On Mon, Apr 30, 2012 at 11:08:40PM +0200, Petr Onderka wrote:
In other words, if I find some results for some page on API page n and
no results on API page n+1, can I be sure there will be no results on
pages > n?
Not necessarily. In most cases that assumption should be true, but I see
a few cases offhand where it wouldn't be:
* If you're using prop=revisions&revids=...&rvprop=content with
revisions big enough that the API response size limit comes into play,
you could wind up in a situation where the initial query returns
revision 1 from page A, the second returns revision 2 from page B, and
the third returns revision 3 from page A again.
* Some modules, such as prop=extlinks, cannot use anything sane for the
continue parameter (or else MySQL blows up), so they just use "offset
into the arbitrarily-ordered set of results". It's possible that edits
made to the wiki between your calls could change the result set so
that values are repeated, skipped, or both.
* If you are using multiple modules, it might be the case that one
goes through the pages in order by page_id while the other goes by
title, or something along those lines. In practice it seems that all
modules that commonly continue will order by the page_id, so the only
way you might run into this is if the API response size limit causes
modules like categoryinfo or imageinfo that usually don't continue to
do so.
I haven't checked any of the prop modules provided by extensions, BTW.

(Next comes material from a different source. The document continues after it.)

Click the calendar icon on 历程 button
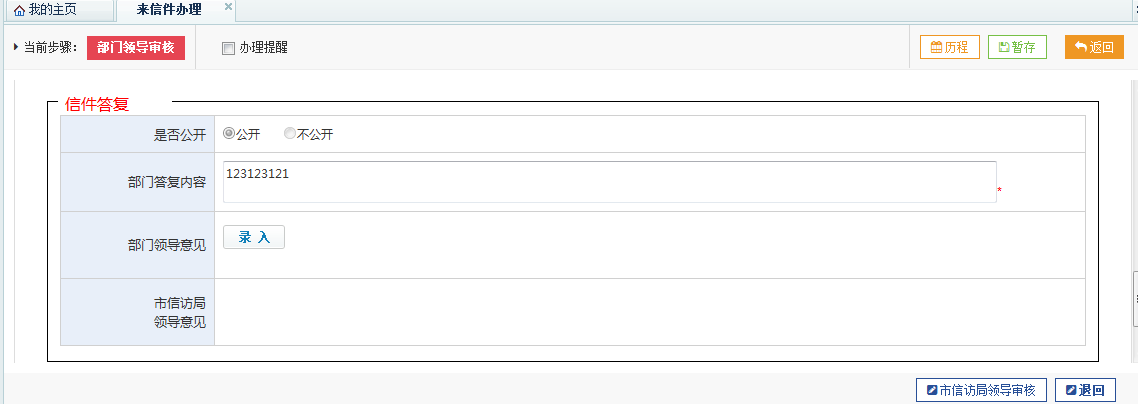Viewport: 1138px width, 404px height. pos(936,47)
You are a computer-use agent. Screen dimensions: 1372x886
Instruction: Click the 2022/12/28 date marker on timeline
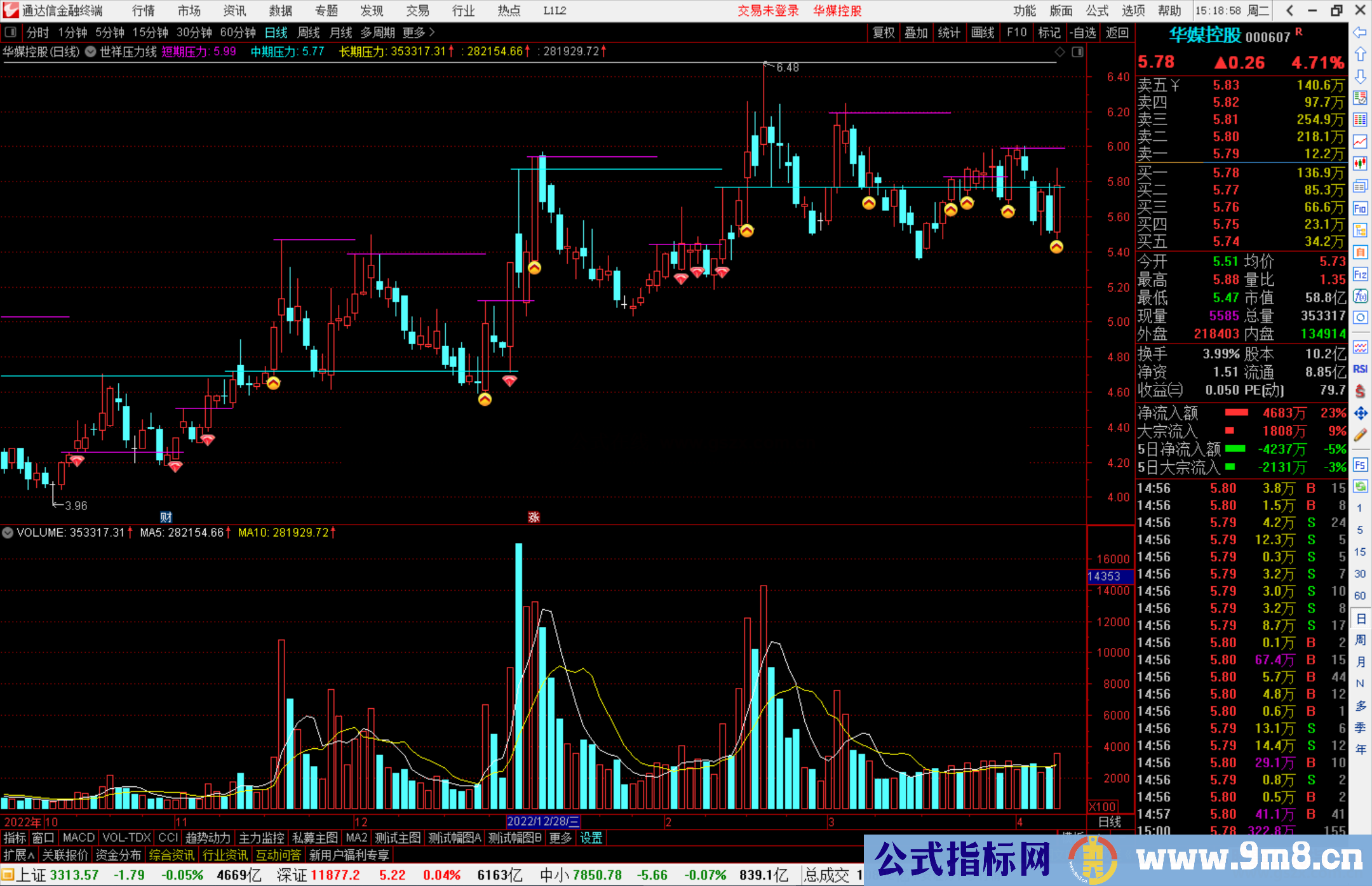click(543, 822)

Chances are most of those are well-behaved and order by page_id, but
it's possible some of them may do things differently.
I am writing a library to access the API and every
collection in my
library is lazy.
For example, a user requests to know categories of pages in
Category:Query languages.
When he starts iterating over the result, I execute the query:
http://en.wikipedia.org/w/api.php?action=query&generator=categorymember…
When he then requests to know the categories of the third page in the
result (Access query language),
I will return to him the categories from the first query. If he
requests more, I execute the query:
http://en.wikipedia.org/w/api.php?action=query&generator=categorymember…
How do you determine that you should look at "Access query language"
first rather than one of the other pages?
In my bot code, I have something that behaves similarly: you give it a
query, and it gives back a series of result pages. But my version will
process clcontinue all the way to the end right away; the laziness is
only in handling gcmcontinue. That way I can be sure that the page nodes
returned by successive calls will have all the necessary data without
worrying about the ordering of the prop module results.